Sign Up New Users Using Azure AD B2C

Michael Collins
Neudesic Innovation
Published in
13 min readJan 21, 2022

--

In the last post, we took a (very) deep dive into the language of Azure Active Directory B2C’s custom policies and decomposed the starter kit’s local account sign up or sign in relying party policy and user journey. In this post, I will continue where we left off by building a custom sign up relying party policy that can be used by an application to allow new users to create local user accounts in the Azure Active Directory B2C directory.

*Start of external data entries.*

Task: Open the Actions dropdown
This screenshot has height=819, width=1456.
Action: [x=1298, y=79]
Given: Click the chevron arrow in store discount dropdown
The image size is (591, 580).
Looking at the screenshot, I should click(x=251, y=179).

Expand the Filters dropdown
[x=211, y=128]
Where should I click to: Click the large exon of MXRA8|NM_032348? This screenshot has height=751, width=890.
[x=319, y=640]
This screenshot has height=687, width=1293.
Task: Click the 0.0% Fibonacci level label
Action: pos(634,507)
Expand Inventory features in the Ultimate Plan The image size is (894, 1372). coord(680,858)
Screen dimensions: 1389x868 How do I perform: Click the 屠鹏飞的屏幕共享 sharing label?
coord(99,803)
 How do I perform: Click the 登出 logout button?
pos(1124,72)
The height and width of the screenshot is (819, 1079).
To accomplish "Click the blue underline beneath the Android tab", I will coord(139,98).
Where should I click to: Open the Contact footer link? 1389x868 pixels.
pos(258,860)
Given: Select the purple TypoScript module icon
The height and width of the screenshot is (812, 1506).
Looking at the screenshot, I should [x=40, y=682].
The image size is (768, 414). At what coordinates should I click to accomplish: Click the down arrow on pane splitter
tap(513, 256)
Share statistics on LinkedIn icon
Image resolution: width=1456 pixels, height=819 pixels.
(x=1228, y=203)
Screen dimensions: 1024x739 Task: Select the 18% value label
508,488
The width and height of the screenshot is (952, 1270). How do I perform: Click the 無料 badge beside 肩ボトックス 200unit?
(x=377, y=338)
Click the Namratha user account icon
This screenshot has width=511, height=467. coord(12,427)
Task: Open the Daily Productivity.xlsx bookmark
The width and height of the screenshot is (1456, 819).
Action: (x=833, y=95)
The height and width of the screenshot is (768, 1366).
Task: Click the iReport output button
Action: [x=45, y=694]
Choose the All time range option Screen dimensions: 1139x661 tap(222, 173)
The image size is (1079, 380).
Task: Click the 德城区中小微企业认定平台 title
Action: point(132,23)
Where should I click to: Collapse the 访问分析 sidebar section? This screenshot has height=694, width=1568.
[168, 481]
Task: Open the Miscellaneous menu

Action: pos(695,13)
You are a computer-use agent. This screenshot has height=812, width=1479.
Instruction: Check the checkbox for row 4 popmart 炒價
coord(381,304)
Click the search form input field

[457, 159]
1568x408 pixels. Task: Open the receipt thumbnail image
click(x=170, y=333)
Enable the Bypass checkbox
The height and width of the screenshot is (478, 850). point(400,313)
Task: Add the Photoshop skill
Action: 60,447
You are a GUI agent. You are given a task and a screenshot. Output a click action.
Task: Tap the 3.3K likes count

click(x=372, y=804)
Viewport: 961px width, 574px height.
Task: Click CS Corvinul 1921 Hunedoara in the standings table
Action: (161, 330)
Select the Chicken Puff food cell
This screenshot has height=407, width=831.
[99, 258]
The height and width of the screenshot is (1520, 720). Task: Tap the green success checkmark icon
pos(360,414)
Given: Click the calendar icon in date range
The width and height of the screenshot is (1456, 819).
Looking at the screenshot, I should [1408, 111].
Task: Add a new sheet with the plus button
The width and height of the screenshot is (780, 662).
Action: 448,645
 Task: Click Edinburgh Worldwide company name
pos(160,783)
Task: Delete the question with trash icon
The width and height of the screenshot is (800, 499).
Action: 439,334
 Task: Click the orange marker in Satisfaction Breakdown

This is the fifth post in a series on Azure Active Directory B2C and how to use Azure Active Directory B2C to create an identity management system for a Software-as-a-Service application. If you are new to this series, I recommend reading the earlier posts in the series:

  1. Building Application Identity Solutions using Azure AD B2C
  2. Configure Azure AD B2C For Customization
  3. Understanding the B2C Directory
  4. Sign Up or Sign In Users With Azure AD B2C: Part 1

Revisiting the User Story

In the previous post, I presented the user story for sign up:

As a new user, I will create a user account to use Project Center to manage my project work.

I defined the following acceptance criteria for the story:

  • The user will provide a username and password
  • The user will confirm the password by entering it twice
  • both passwords must match
  • an error will be shown if the passwords are not identical

While the previous post covered decomposing a combined sign up and sign in story, I’m going focus on the sign up scenario and break it out into its own relying party policy and user journey. The reason for doing so comes down to single responsibility. Signing up is enough of a feature to warrant its own flow. And when building an application for consumers, I probably want to attract them specifically to a sign up button or link and it could be confusing if they get led to a sign in page instead, even if it has a sign up link on it.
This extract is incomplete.